── The data ──

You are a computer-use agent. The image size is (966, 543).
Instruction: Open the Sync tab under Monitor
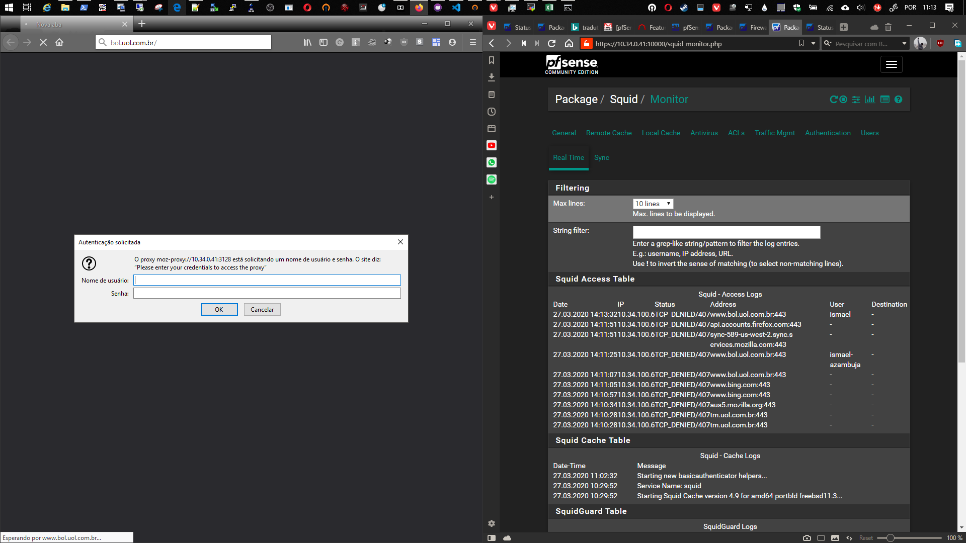602,157
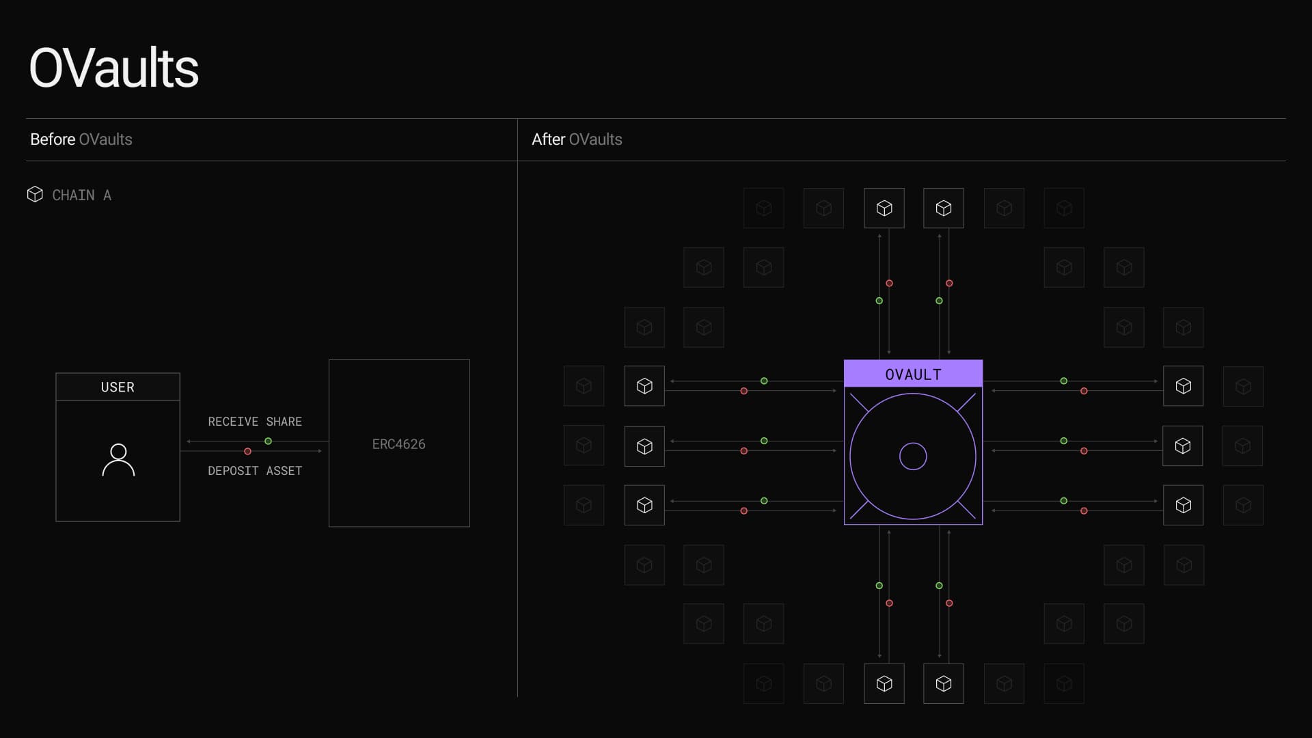The height and width of the screenshot is (738, 1312).
Task: Click the top highlighted cube left of the vault
Action: pyautogui.click(x=644, y=386)
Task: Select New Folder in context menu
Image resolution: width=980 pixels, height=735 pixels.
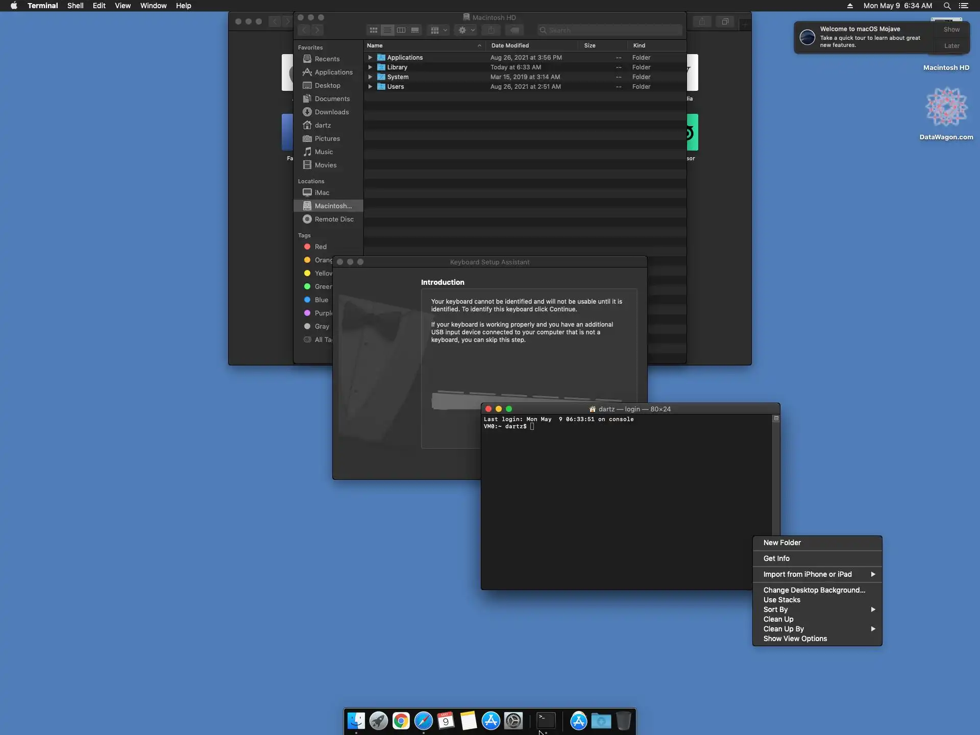Action: 782,543
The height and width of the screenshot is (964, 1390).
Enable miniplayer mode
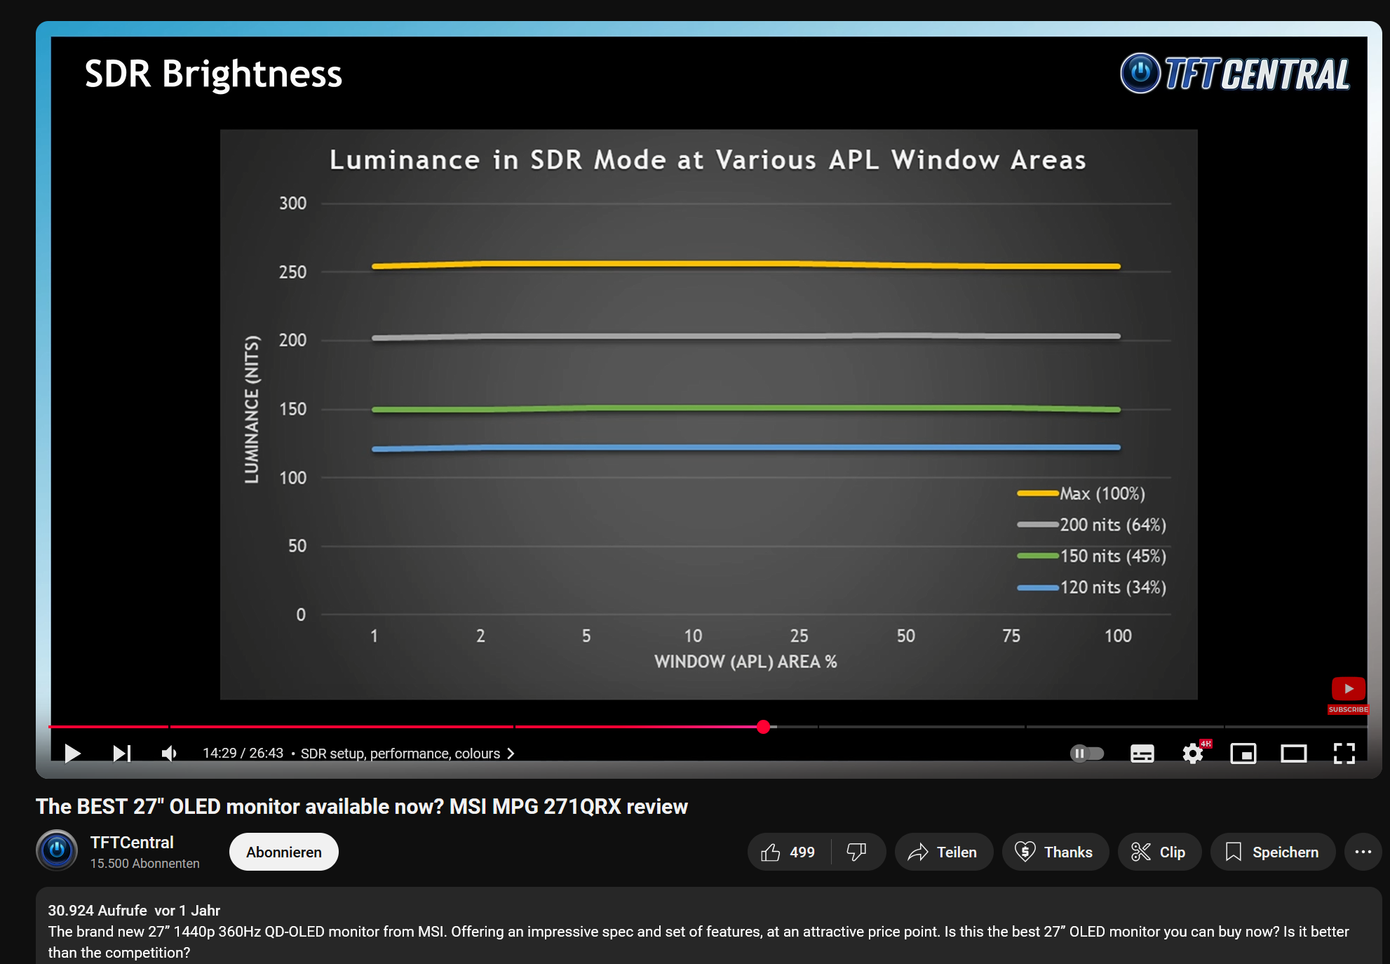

───

Exercise directions>
Pictures stay out; copy every entry above exactly.

Written answer>
You are a computer-use agent. The image size is (966, 543).
Instruction: Open the Sync tab under Monitor
602,157
The height and width of the screenshot is (738, 1312).
Task: Click the top highlighted cube left of the vault
Action: pyautogui.click(x=644, y=386)
Task: Select New Folder in context menu
Image resolution: width=980 pixels, height=735 pixels.
Action: 782,543
The height and width of the screenshot is (964, 1390).
Enable miniplayer mode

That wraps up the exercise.